先に進もう
「お疲れ様ー! 二人とも凄かったわね! あっ、勿論ゼファーも凄かったわよ!」
戦闘終了後、離れた場所で見ていたリーサが俺たちの方に走ってくる。あっちも特に何もなかったようで何よりだ。
仮に戦闘フィールドでもない場所で何かしらあれば、それは他のプレイヤーからのちょっかいくらいしかないのだが、今のところはそういうプレイヤーは見かけていない。
随分治安がいいものだが、それも運営側の頑張りがあってこそだろう。これからも頑張ってもらいたいものだ。
「えっと、これ進んで大丈夫なのよね? 私だけまたあのおっきなゴーレムが出てくるなんてないわよね?」
「ないない。パーティーメンバーなら問題なく通れるぜ」
これでボスモンスターを倒した俺とレンはこの先のエリアへ進行可能となったが、同一パーティーなので挑戦していないリーサも、ボスがリスポーンするまではここを通って先に行くことができる。
ただし、リスポーン後に再度通る時は流石に戦わないといけないが、それは一度戦った俺たちも変わらない。
因みにパーティー外のプレイヤーがボスが倒されているのを確認してちゃっかり通ろうとしても、普通に即リスポーンして戦闘になるので意味はない。漁夫の利は得られないのだ。
因みにこの先は市街地エリアなので、転移ゲートが使用できる。
「転移ゲートか。
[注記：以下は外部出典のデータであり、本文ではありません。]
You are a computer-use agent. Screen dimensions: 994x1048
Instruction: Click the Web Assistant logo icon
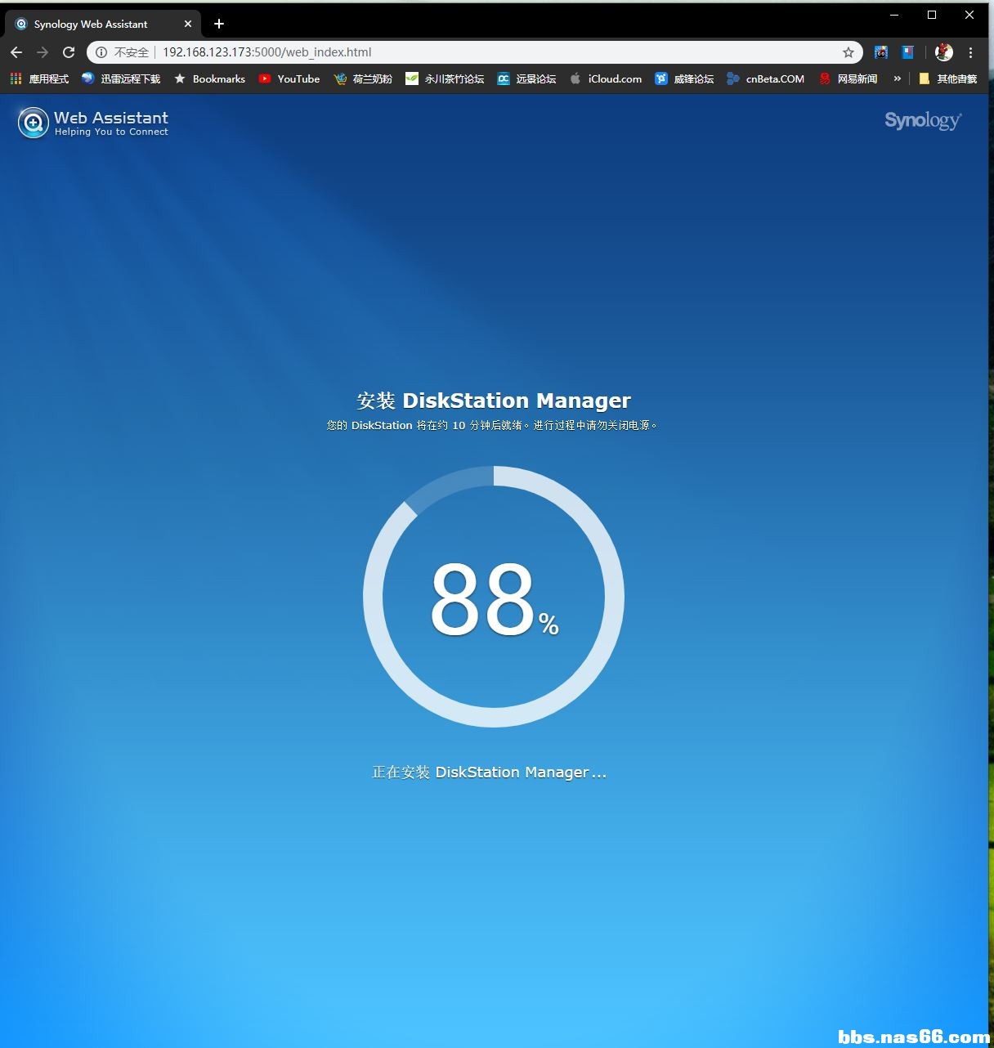34,123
でも利用料はお高いんでしょう?」
「いや、それがそうでもないんだぜ?」
俺のボケにクスクス笑いながら答えるレン。
どうやら転移ゲートを使用する場合、はじまりの街のようなエリアの中心となる市街地エリアから鉱山の村のような小規模の市街地エリアに移動する場合は有料なのだが、小規模の市街地エリアから中心となる市街地エリアに戻る際には料金が発生しないのだと、説明するレン。
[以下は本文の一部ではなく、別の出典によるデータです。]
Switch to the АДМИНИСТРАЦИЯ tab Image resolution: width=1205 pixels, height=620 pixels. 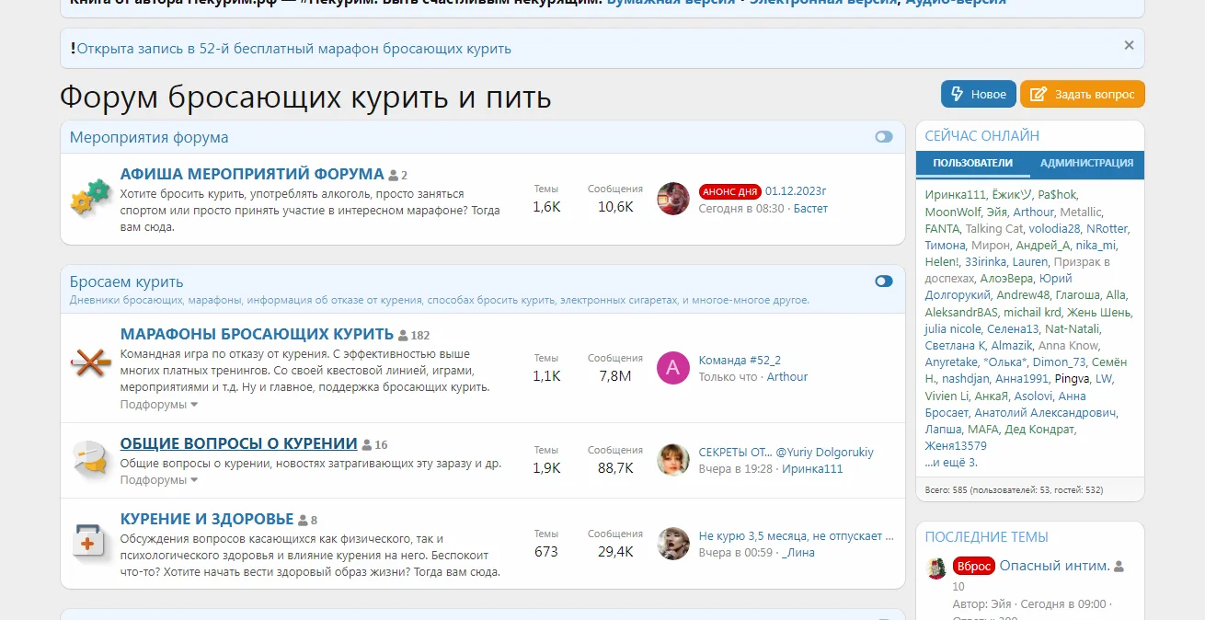(1087, 165)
「つまり、この先のエリアからならタダではじまりの街に戻れるってわけか」
「そういうこと。ただ、今回は戻ってくる時にお金がかかるから使わないけどな。明日色々と見て回りたいし、ダンジョンもあるらしいからな」
「なるほどねぇ。了解」
それならばこのまま先に進んで、鉱山の村の転移ゲートを開放してから、今日は一度解散したほうが良さそうだ。
「取り敢えず、今日はこれくらいになるかなぁ……。流石に初日だし、朝からずっとダイブしてるから俺はそろそろ怒られそう」
「私も〜。まぁ、明日以降はもっと長めに時間伝えるからガンガンやれると思うけどね! 二人に追いつかなきゃいけないし、人形も作らないといけないしね!」
「実家暮らしは大変だなぁ」
「全く、一人暮しは気楽で羨ましいぜ」
時刻も既に20時を越えているので実質一人暮らしな俺はともかく、実家暮らしの二人はそろそろログアウトしないと面倒なことになりそうだ。
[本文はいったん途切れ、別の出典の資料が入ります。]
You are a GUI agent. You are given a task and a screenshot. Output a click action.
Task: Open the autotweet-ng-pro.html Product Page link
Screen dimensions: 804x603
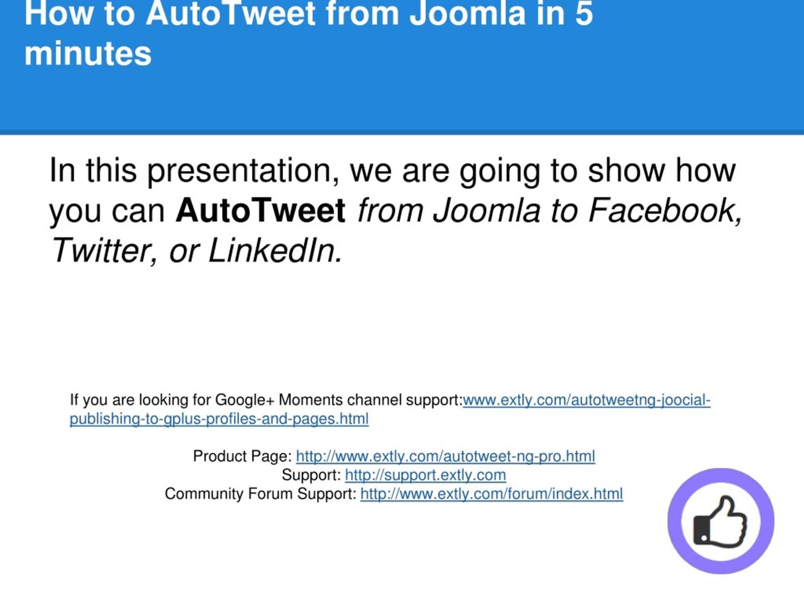tap(445, 456)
まぁ蓮司の家の場合、割と放任主義なのかいくらゲームをしてても特に何も言われないらしい。とはいえあまりにも長引くとご飯は没収されるらしいが。
有沙の家は、割とこういうものの時間には厳しいらしいので、今日はちゃんと終わる時間を伝えておいたらしい。何時なのかと聞けば、割とギリギリだった。
「よし、じゃあ先に進むか」
レンの先導の下、先に進む。実はβテストの時とはエリアの構成が結構変わっているらしく、廃坑道はβの時にはなかったらしい。
なので、レン自体もこの先のエリアに何があるのかは知らないということだった。
だからだろうか、心なしかレンの足が勇み足になっている。……いや、追いつけないからもうちょっとゆっくり歩いてくれる?
そして、俺たちは坑道の出口に横並びになる。エリア移動を伴うためその先には白い光しか見えない。外の様子は分からない。
俺たちは期待に胸を膨らませて、新たなエリアの一歩を踏み出す。まぁ、まだ第一エリアの中なんだけどね。